Credit unions looking to expand their lending base have shown a tendency to accept greater risks in their lending and investment practices. the American Institute of Certified Public Accountants warns, including a leaning toward derivatives.
Like many other financial institutions, credit unions have gotten increasingly involved with derivatives, mostly mortgage-backed derivatives--complex nontraditional financial instruments that may involve a substantial risk of loss. For example, some credit unions have been experiencing large losses on interest-only and principal-only mortgage-backed derivative strips because of record mortgage refinancings of the past 18 months.
"Users and issuers of such instruments must have the expertise necessary to understand and manage the related risks," cautions the AICPA.
"Accounting for derivatives is complex" it said. "Given the instant innovation and complexity of derivatives, accounting literature does not explicitly cover some derivatives." However, the Financial Accounting Standards Board is working to expand standards in this area.
For some, that comes too late.
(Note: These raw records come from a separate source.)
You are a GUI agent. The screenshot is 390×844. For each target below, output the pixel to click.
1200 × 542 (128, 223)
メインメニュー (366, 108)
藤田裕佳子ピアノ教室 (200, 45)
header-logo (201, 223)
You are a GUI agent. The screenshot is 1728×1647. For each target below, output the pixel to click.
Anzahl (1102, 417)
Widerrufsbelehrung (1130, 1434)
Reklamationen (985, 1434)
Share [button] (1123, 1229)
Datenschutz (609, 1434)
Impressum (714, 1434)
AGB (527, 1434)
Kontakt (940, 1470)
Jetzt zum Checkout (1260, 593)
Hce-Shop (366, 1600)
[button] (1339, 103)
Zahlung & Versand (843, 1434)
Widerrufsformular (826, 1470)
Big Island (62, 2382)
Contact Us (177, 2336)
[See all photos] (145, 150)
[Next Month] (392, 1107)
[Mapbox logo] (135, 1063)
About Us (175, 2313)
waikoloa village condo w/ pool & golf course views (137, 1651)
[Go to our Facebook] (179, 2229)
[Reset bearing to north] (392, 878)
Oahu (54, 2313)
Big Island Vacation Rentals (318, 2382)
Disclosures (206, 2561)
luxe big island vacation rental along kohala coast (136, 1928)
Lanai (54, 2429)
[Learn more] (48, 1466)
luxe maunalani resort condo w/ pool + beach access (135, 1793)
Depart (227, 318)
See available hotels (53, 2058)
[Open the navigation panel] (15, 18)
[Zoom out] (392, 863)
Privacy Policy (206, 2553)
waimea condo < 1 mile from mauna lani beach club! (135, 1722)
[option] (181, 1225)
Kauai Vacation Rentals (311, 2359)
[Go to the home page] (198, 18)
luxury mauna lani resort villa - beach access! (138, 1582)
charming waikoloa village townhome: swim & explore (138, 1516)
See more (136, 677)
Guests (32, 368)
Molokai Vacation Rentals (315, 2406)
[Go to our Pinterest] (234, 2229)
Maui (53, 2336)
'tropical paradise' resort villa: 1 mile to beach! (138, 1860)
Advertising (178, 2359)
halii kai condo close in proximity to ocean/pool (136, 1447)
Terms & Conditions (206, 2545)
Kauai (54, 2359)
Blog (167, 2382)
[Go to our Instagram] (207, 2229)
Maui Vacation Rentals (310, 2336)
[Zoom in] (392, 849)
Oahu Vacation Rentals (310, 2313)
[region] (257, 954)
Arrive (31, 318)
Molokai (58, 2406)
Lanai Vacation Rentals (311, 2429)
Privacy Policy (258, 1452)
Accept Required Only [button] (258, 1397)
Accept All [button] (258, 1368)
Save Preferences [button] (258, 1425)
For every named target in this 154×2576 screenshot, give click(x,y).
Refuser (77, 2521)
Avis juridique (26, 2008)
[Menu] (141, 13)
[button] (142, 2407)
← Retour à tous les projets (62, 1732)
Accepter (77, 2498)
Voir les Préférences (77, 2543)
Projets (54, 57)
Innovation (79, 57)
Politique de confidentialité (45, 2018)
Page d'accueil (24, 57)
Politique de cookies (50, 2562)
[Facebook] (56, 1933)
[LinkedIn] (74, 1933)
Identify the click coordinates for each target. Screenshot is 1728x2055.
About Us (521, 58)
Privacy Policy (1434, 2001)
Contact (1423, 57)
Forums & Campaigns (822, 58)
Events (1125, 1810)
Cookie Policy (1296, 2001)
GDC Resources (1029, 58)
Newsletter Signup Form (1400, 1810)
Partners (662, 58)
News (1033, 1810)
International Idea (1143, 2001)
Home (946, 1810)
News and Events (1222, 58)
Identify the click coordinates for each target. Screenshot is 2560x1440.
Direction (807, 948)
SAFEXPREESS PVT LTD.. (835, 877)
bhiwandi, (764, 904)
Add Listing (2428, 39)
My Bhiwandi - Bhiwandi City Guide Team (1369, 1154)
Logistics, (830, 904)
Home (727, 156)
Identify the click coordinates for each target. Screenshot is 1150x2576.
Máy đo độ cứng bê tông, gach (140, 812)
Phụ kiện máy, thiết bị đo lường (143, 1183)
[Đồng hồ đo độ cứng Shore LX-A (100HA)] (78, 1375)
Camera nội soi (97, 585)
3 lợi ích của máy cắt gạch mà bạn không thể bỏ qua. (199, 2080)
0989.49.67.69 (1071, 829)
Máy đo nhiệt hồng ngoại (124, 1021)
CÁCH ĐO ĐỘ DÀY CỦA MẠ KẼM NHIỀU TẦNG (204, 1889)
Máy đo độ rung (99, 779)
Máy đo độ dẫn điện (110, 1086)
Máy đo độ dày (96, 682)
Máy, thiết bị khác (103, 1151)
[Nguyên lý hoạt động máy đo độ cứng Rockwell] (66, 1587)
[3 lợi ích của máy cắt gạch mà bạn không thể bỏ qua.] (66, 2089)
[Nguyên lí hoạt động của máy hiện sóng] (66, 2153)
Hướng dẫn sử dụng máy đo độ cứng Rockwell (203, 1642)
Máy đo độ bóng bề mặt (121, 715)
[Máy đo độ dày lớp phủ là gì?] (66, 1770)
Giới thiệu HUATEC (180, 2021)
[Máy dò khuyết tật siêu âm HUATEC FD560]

Today Credit Union, a Sysott, N.Y.-based institution, experienced a loss of more than $1 million as a result of prepayments that evaporated its interest-only investments, forcing it to merge with nearby Nassau County CU.
Credit unions became limited in their derivative investment options after a three-part collateralized mortgage obligation suitability test was passed last year. Interest-only and principal-only strips can now only be used as hedges.
The continued slowdown in lending nationwide, coupled with increased competition from nonfinancial institution players, such as car finance companies and corporate credit card issuers, has prompted many credit unions to extend lending into other territories as well.
Regulatory concerns about credit concentrations, especially in real estate. have led some credit unions to search for new credit markets. Some credit unions, for example, have hooked up with car dealers to boost their share of the auto loan market.
"Some credit unions have attempted to increase yields by increasing the risk they are willing to accept, for example, adopting more lenient lending policies that may include business lending, investing in new and complex financial instruments and the funding of longer-term assets with shorter-term liabilities," noted the institute.
"The various risks associated with these actions may be significant, and auditors should be alert to changes in loan and investment policies and to the effect of those changes on audit risk." suggests the AICPA.
"The subjectivity of determining loan loss allowances, continued economic uncertainty and intense regulatory scrutiny, reinforces the need for careful planning and execution of audit procedures in this era."